ProbNum implements probabilistic numerical methods in Python. Such methods solve numerical problems from linear algebra, optimization, quadrature and differential equations using probabilistic inference. This approach captures uncertainty arising from finite computational resources and stochastic input.
You can install ProbNum from the Python package index via:
pip install probnum==0.1.21
To get started check out the tutorials on how to use the probabilistic linear solver within ProbNum and the API documentation.
You can reproduce all experiments and plots shown in the paper using ProbNum v0.1.21.

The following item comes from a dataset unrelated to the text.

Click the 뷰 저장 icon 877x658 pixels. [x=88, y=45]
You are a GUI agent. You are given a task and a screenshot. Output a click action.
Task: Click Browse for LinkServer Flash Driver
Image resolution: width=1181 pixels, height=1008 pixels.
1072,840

git clone git@github.com:JonathanWenger/probabilistic-linear-solvers-for-ml.git
cd probabilistic-linear-solvers-for-ml
pip install -r requirements.txt
Jupyter notebooks reproducing plots and illustrations are located in ./experiments/notebooks
. Simply install Jupyter and run the notebooks.
jupyter notebook
Calibration experiments on kernel matrices generated from the flight delay dataset can be run in the following way.
cd experiments/scripts
python kernel_matrix_inversion.py
All calibration strategies reduced overconfidence of the solver for the evaluated kernel matrices.
To apply the probabilistic linear solver to a discretization of a partial differential equation run the associated Jupyter notebook in ./experiments/notebooks
.
If you wish to regenerate the mesh and resulting linear system via Galerkin's method yourself, begin by installing FeNiCS. On Ubuntu you can simply install from the package management system.
sudo apt-get install fenics
You can now generate the coarse and fine meshes and associated linear systems for the Dirichlet equation via:
cd experiments/scripts
python poisson_pde.py -r 6
python poisson_pde.py -r 128
If you use this work in your research, please cite our paper:
Jonathan Wenger and Philipp Hennig. Probabilistic Linear Solvers for Machine Learning. In Advances in Neural Information Processing Systems (NeurIPS), 2020
@incollection{wenger2020problinsolve,
author = {Jonathan Wenger and Philipp Hennig},
title = {Probabilistic Linear Solvers for Machine Learning},
booktitle = {Advances in Neural Information Processing Systems (NeurIPS)},
year = {2020},
keywords = {probabilistic numerics, numerical linear algebra, machine learning},
url = {https://github.com/JonathanWenger/probabilistic-linear-solvers-for-ml}
}
The authors gratefully acknowledge financial support by the European Research Council through ERC StG Action 757275 / PANAMA; the DFG Cluster of Excellence "Machine Learning - New Perspectives for Science", EXC 2064/1, project number 390727645; the German Federal Ministry of Education and Research (BMBF) through the Tübingen AI Center (FKZ: 01IS18039A); and funds from the Ministry of Science, Research and Arts of the State of Baden-Württemberg.
JW is grateful to the International Max Planck Research School for Intelligent Systems (IMPRS-IS) for support.